◆ Given text ◆
——————
For the Birds: Spencer Baird and the Army Surgeons
Careful study of shorebird flocks at this time of year can yield sightings of peeps that are a bit larger than the Least Sandpipers and Semipalmated Sandpipers that are so common this time of year. This larger sandpiper has wings that extend beyond the tail and tends to feed in the upper portion of the intertidal zone or lake edge. This species is the Baird’s Sandpiper. This species has been seen this fall in Fryeburg, Appledore Island, Cape Elizabeth, Scarborough, Reid State Park, Machias and Lubec.
Today’s column is not about this sandpiper but rather it’s namesake. Spencer Fullerton Baird was one of the great scientists of the 19th century. He made great contributions to ornithology and ichthyology. A prolific author, he also wrote papers on geology, botany, anthropology and general zoology.
Baird’s accomplishments are commemorated not only in the name of Baird’s Sandpiper but Baird’s Sparrow of the western U.S., Baird’s Trogon from Costa Rica and Panama, Baird’s Beaked Whale, a number of fish species and even a species of crab.
Baird was born in 1823 in Reading, Pennsylvania and graduated from Dickinson College in Carlisle, Pennsylvania in 1840. Baird became interested in birds in his mid-teens and began to assemble his own bird collection. He visited the Philadelphia Academy of Natural Sciences in 1839 to read the works of John James Audubon. Baird gathered the courage to write to Audubon in 1840 about a flycatcher that Baird thought might be a new species. Audubon responded in short order and the two became friends.
After graduating from Dickinson College, Baird began medical studies in New York City. Medical studies failed to captivate him and he discontinued his medical education after three months. Baird returned to Dickinson College where he accepted a position as professor of natural history. Baird was an extremely popular professor, leading students on long field trips and maintaining the natural history museum.
In 1847, Baird learned that the Smithsonian Institution was opening. He wrote to Joseph Henry, the first secretary of the Smithsonian, asking for a position as a curator. Baird heard nothing for a while but Henry eventually decided the Smithsonian should have a museum. He offered Baird the job of organizing the museum. Baird eagerly accepted in 1850. He shipped his collection to the Smithsonian, a collection that filled two railroad boxcars! This collection included over 500 species of birds. This generous donation became the core of what is now the United States National Museum of Natural History.
Baird served as the assistant-secretary of the Smithsonian from 1850 until 1878. He became secretary in 1878 when Joseph Henry died.
At the Smithsonian, Baird developed a large network of collectors and natural historians in this country and abroad. Their numbers were in the hundreds. He prepared detailed instructions for the collection and preparation of various kinds of organisms. These instructions were distributed to his network of collectors. He offered encouragement, advice, supplies and money in exchange for the steady stream of specimens arriving regularly in the museum. Baird described many of the new species the collectors found in honor of the collector.
——————
◆ Source data ◆
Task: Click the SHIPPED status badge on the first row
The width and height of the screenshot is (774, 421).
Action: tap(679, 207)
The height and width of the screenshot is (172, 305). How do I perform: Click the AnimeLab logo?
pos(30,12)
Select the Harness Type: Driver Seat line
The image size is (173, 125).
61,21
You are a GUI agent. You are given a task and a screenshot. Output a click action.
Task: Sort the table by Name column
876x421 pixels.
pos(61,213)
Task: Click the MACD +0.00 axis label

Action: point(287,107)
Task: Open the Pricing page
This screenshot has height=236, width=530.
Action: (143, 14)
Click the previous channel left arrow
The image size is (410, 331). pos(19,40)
——————
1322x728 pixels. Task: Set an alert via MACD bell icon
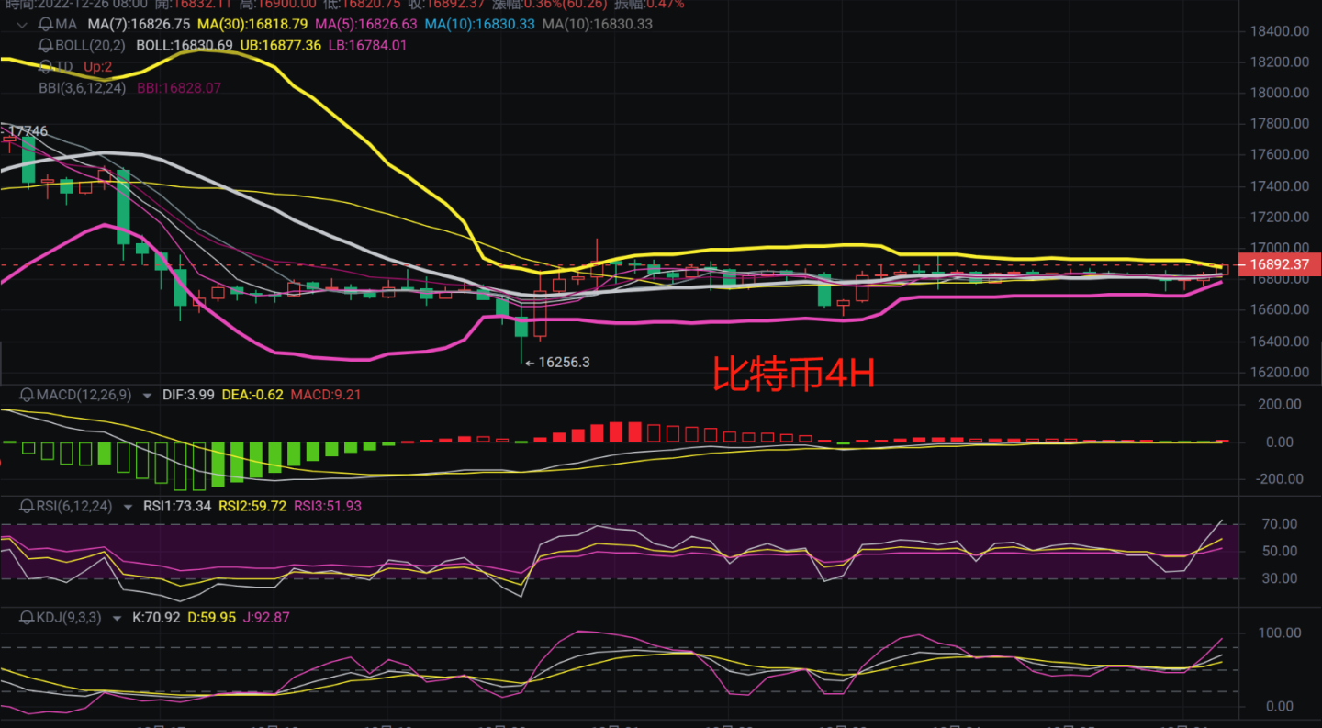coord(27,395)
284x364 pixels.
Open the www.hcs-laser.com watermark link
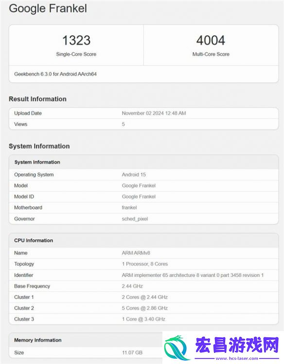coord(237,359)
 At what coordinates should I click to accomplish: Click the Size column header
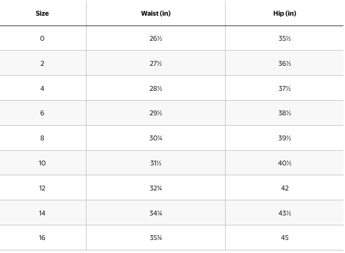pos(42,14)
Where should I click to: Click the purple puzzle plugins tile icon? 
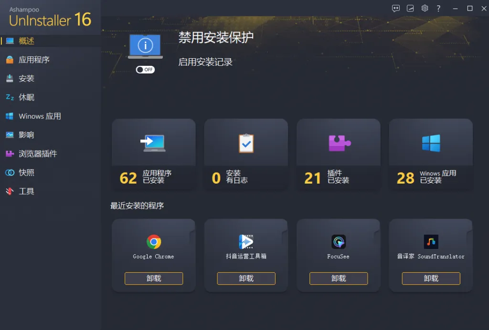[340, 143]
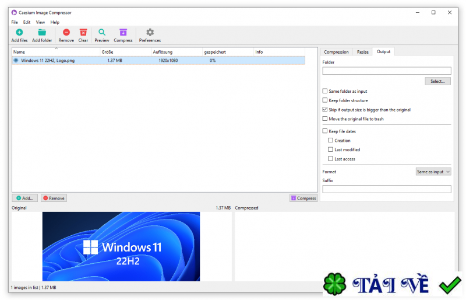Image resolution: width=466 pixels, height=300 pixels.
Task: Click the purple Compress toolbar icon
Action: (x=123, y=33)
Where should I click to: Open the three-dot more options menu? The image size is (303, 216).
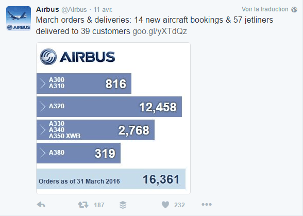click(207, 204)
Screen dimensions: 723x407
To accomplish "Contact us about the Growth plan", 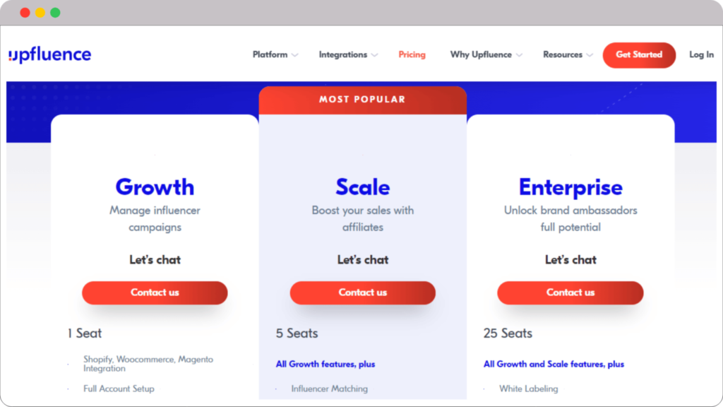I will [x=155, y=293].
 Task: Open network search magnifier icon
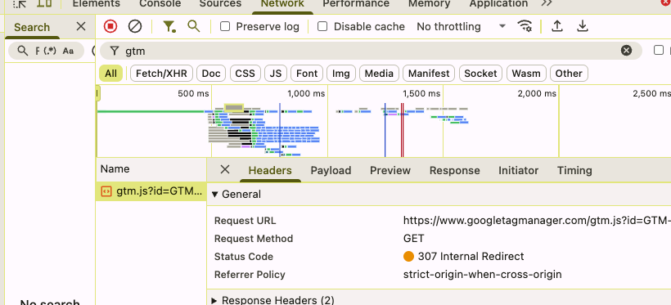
——————
Render this sentence from the text on Spencer Baird in Spanish: "Baird served as the assistant-secretary of the Smithsonian from 1850 until 1878."

◆ Answer section ◆
Baird se desempeñó como secretario adjunto del Smithsonian desde 1850 hasta 1878.